If you are offered a rate that is higher than you expect, make sure to ask why, and compare offers from multiple lenders. (Money's list of the Best Mortgage Lenders is a good place to start. Homeowners considering a mortgage refinance should consider our list of the Best Mortgage Refinance Companies.)

Here's a round-up of the latest news in housing and real estate:

Mortgage rates were mixed -

For its weekly rate analysis, Freddie Mac looks at rates offered for the week ending each Thursday. The average rate represents roughly the rate a borrower with strong credit and a 20% down payment can expect to see when applying for a mortgage right now. Borrowers with lower credit scores will generally be offered higher rates.

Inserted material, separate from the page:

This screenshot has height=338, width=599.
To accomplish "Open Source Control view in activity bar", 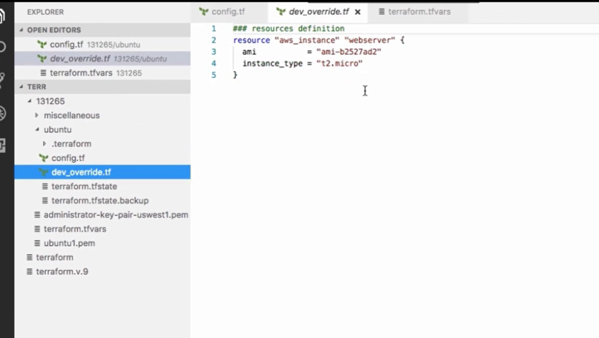I will 2,80.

Rates moved lower yesterday for all loan types. The average rate on a 30-year fixed-rate mortgage dropped to 7.133%, a decrease of 0.219 percentage points from Tuesday's rate.

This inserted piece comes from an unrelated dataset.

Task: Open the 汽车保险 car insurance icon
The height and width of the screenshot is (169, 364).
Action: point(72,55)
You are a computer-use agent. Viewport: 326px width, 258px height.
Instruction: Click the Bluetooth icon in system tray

Money's daily mortgage rates are a national average and reflect what a borrower with a 20% down payment, no points paid and a 700 credit score - roughly the national average score - might pay if he or she applied for a home loan right now. Each day's rates are based on the average rate 8,000 lenders offered to applicants the previous business day. Your individual rate will vary depending on your location, lender and financial details.

These rates are different from Freddie Mac's rates, which represent a weekly average based on a survey of quoted rates offered to borrowers with strong credit, a 20% down payment and discounts for points paid.

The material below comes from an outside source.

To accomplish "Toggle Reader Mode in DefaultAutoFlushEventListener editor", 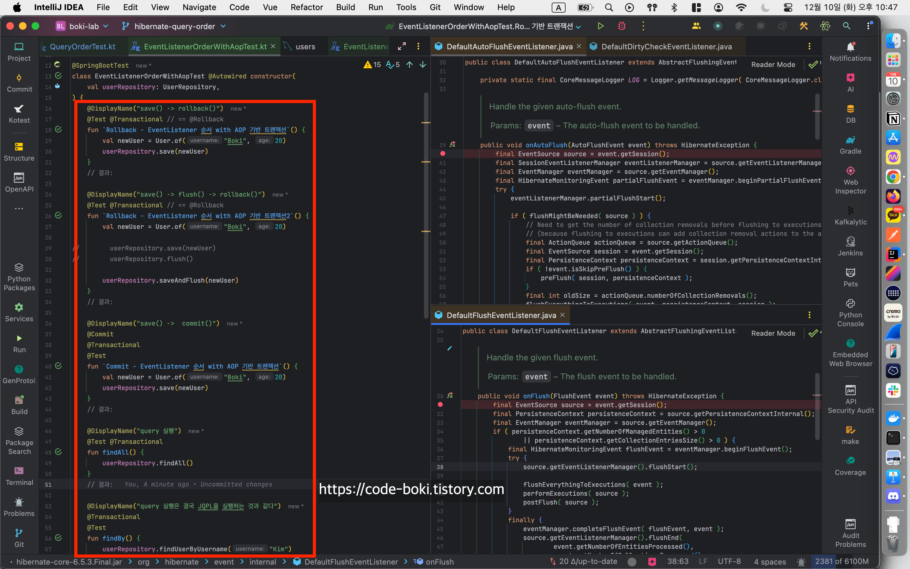I will pos(773,64).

The rate on your mortgage can make a big difference in how much home you can afford and the size of your monthly payments.

If you bought a $250,000 home and made a 20% down payment - $50,000 - you would end up with a starting loan balance of $200,000. On a $200,000 home loan with a fixed rate for 30 years:

You can experiment with a mortgage calculator to find out how much a lower rate or other changes could impact what you pay. A home affordability calculator can also give you an estimate of the maximum loan amount you may qualify for based on your income, debt-to-income ratio, mortgage interest rate and other variables. The Consumer Financial Protection Bureau can also provide a range of rates being offered by lenders in each state.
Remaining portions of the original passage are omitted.